Harrowing scenes but not an over-statement as indeed, in this world, there is no crime greater than wearing white socks and shiny black shoes. People are visibly recoiling as this man sits, plain as day flaunting this war-crime in the faces of passing traffic in the foyer of the library. I currently sit across from him, constantly being tripped over and generally ignored as people hurl themselves out of the way in order to avoid his vicinity. Like Swine Flu, this is very much contagious. As he reclines, oh so comfortably in his chair we, the people, are left to pick up the pieces of this fashion catastrophe. So much more than a faux pas, this is a public fashion autopsy.

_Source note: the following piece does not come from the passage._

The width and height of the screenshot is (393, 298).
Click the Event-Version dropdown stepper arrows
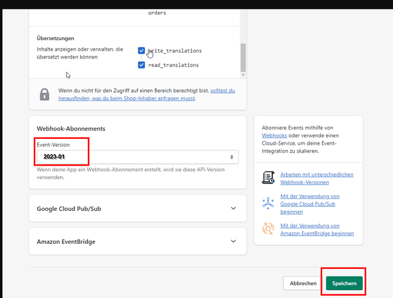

Now, giant and hideously unfair hyperbole aside, seeing this guy and people actually laughing at him as they pass has got me to thinking about just exactly what constitutes fashion and why many of us are so obsessed with looking different that we forget just exactly how much we look like everyone else.
Glasgow Caledonian is fairly awful for it, in fact. So much of what I see before me today is almost identical to the last coat, the last scarf and the last pair of boots that I've seen. I'm not pretending to be some enlightened social commentator, merely a twat with no strong feelings but a love of a cheap dig: however I can see it around me. I've seen the same red duffel coat, in varying sizes, almost ten times now. I've been sitting here for half an hour.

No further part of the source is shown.